Segment Open

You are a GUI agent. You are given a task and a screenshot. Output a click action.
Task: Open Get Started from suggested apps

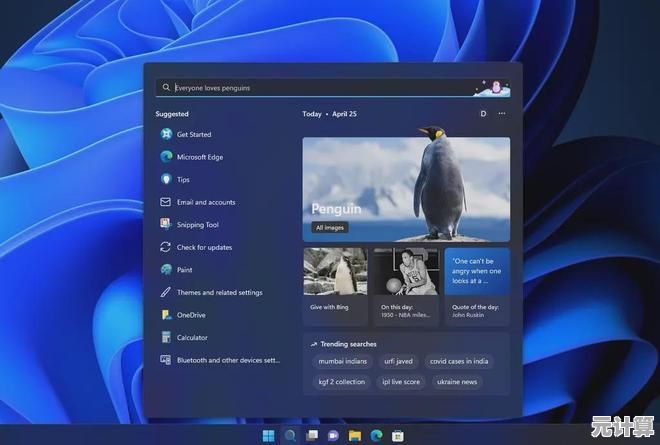point(193,134)
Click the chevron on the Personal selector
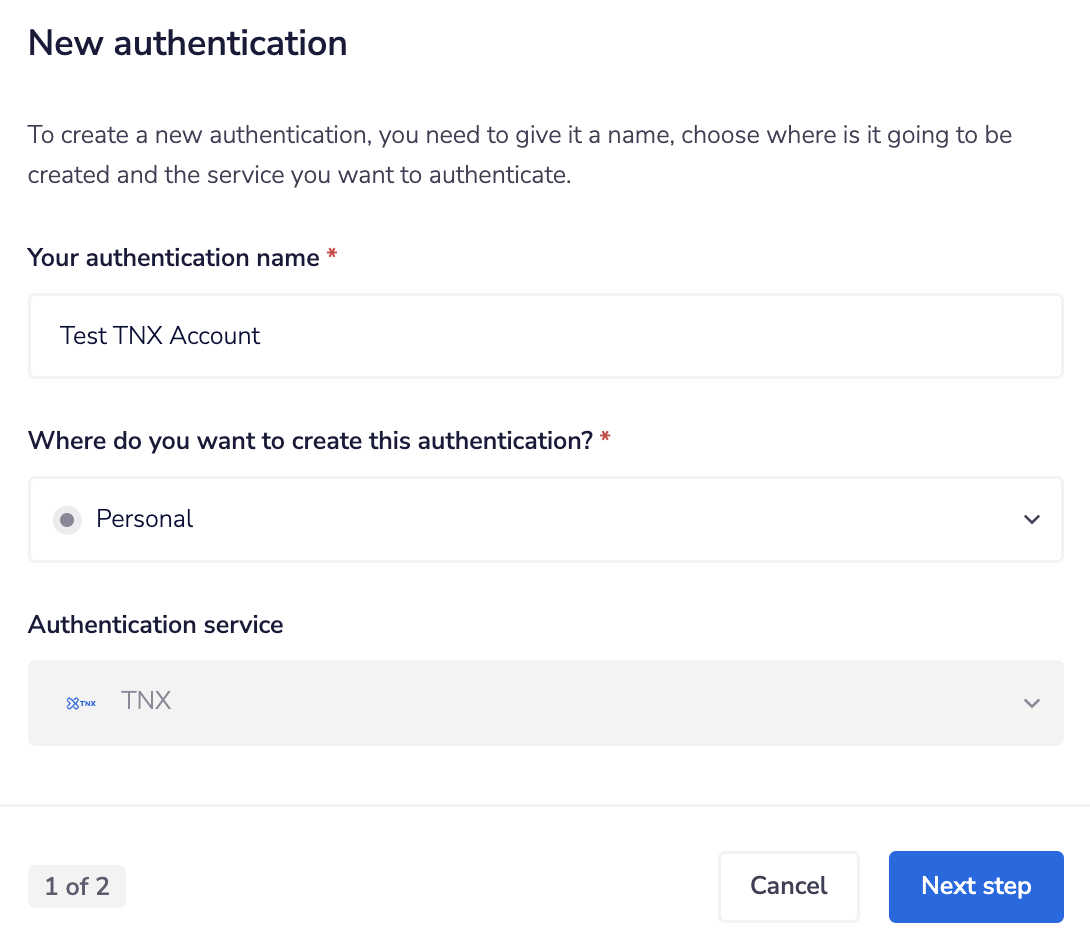 [x=1031, y=519]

Segment Closed

▶ WHAT YOU SHOULD DO:
When you set down the material above, keep every word exact and include no pictures.

▶ SOLUTION:
You are a GUI agent. You are given a task and a screenshot. Output a click action.
Task: Open Get Started from suggested apps

point(193,134)
Click the chevron on the Personal selector
 [x=1031, y=519]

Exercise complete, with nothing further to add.